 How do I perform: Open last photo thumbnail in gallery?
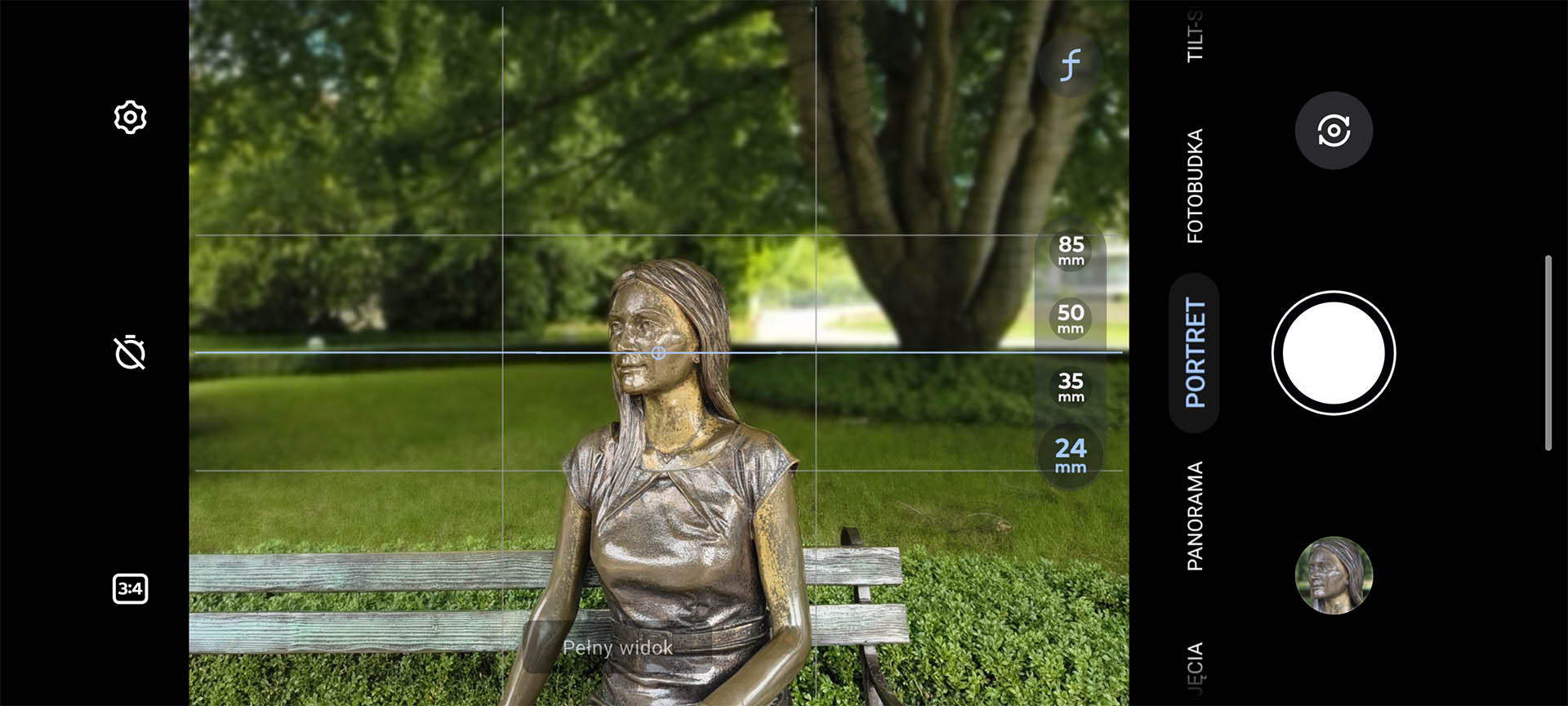coord(1333,575)
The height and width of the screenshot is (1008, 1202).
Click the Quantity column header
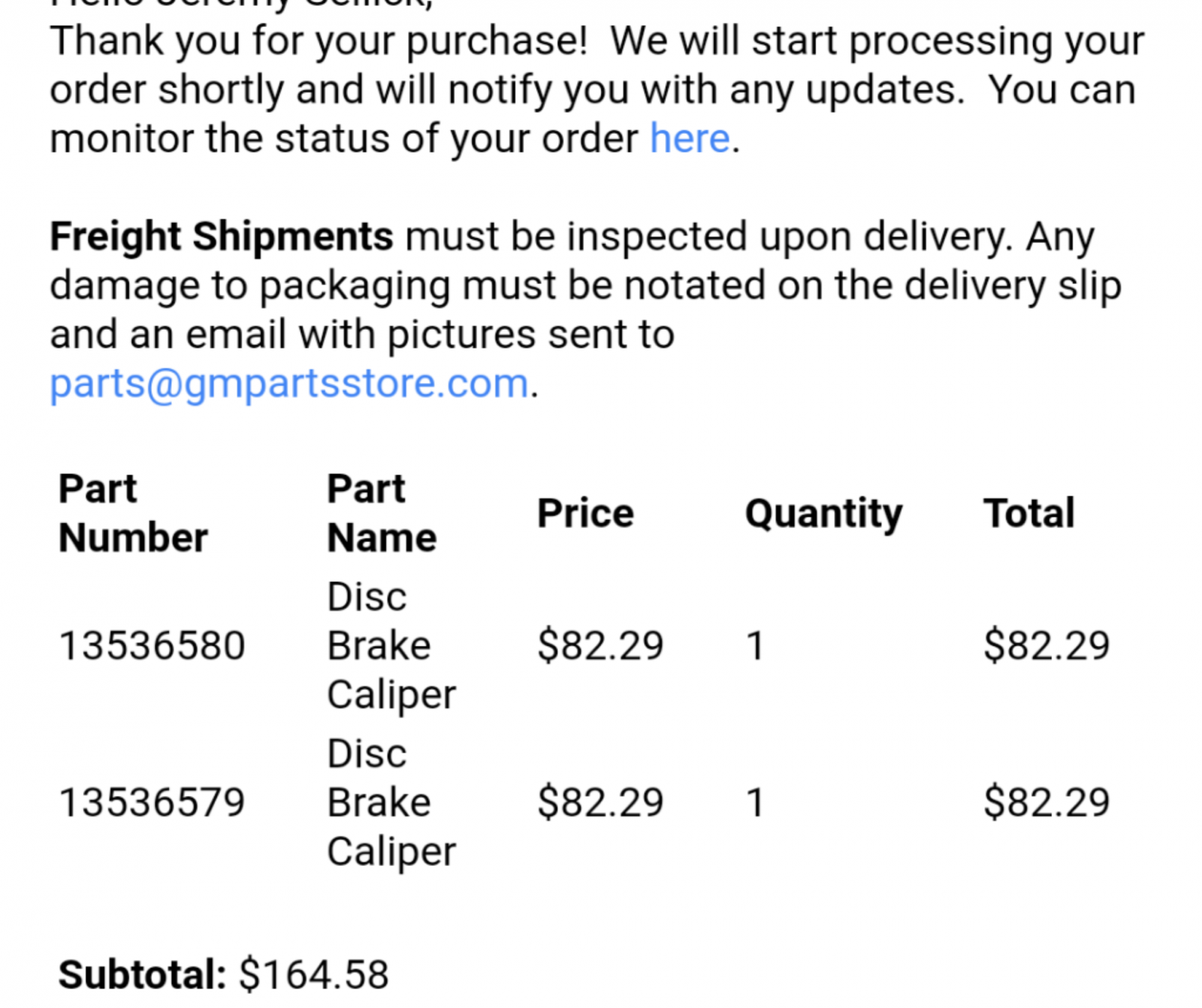[x=823, y=515]
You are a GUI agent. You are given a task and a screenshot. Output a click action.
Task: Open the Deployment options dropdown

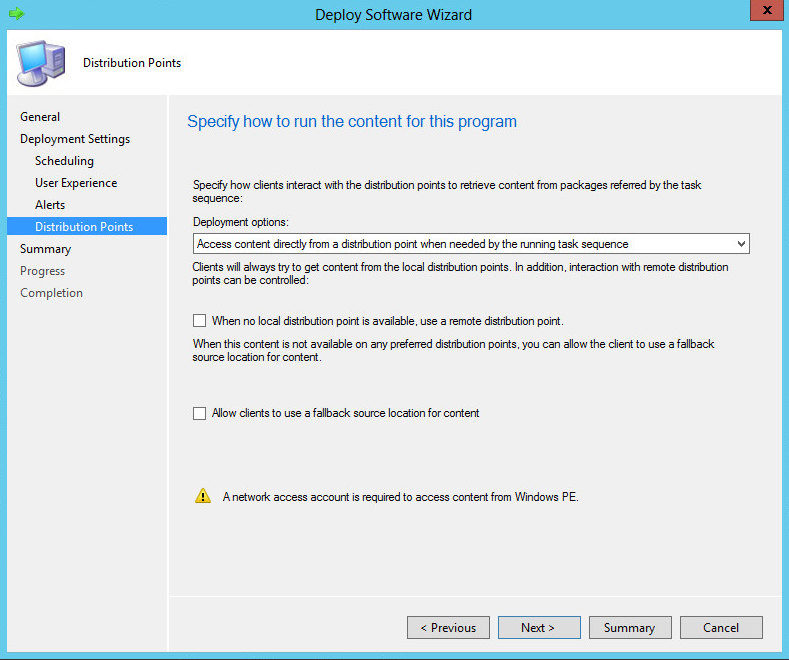coord(740,244)
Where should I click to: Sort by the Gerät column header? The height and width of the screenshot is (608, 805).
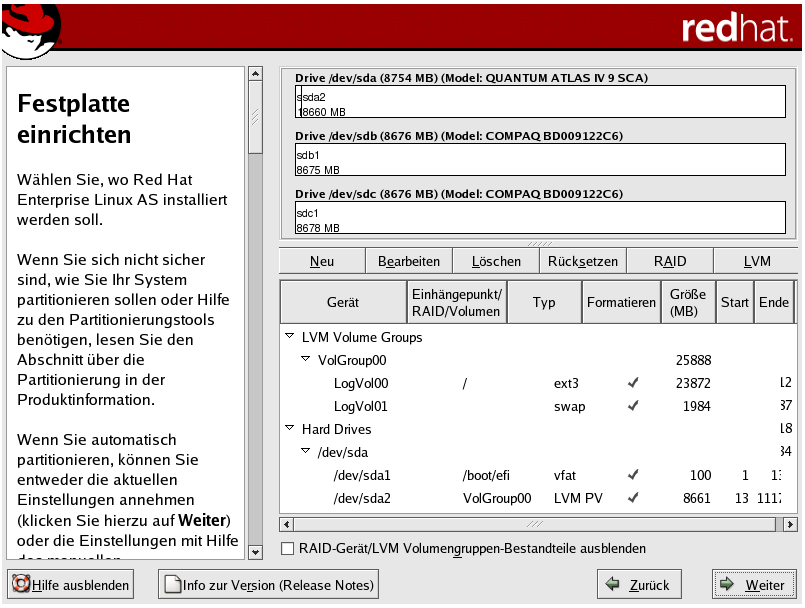click(x=343, y=302)
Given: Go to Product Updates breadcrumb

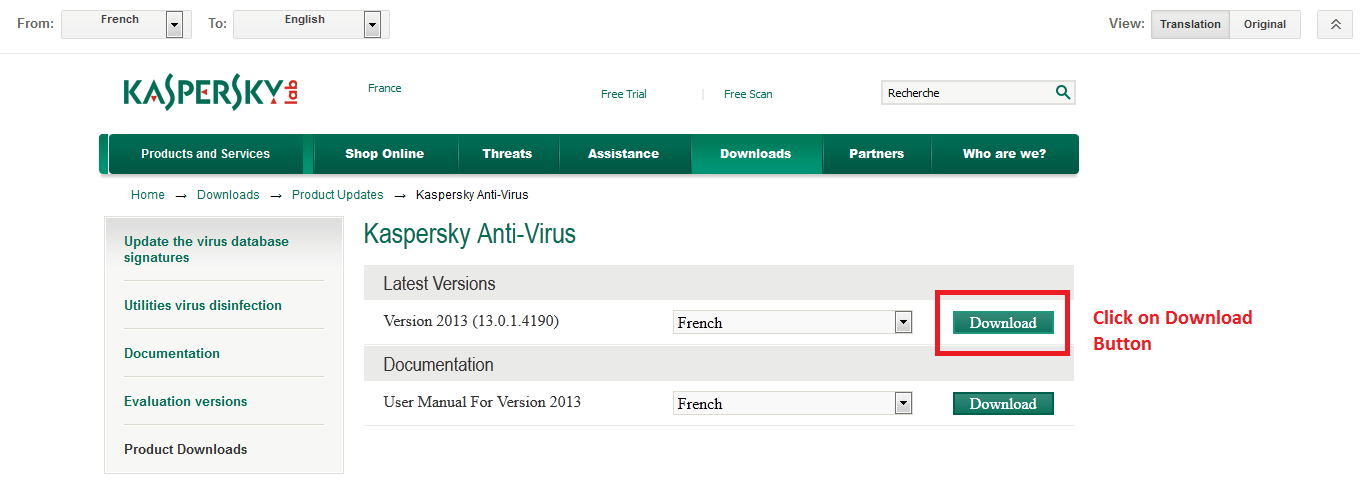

____

Return the entries verbatim, pictures excluded.

 How do I perform: Open last photo thumbnail in gallery?
coord(1333,575)
The height and width of the screenshot is (1008, 1202).
Click the Quantity column header
[x=823, y=515]
You are a GUI agent. You are given a task and a screenshot. Output a click action.
Task: Open the Deployment options dropdown

coord(740,244)
Where should I click to: Sort by the Gerät column header? The height and width of the screenshot is (608, 805).
click(x=343, y=302)
Given: Go to Product Updates breadcrumb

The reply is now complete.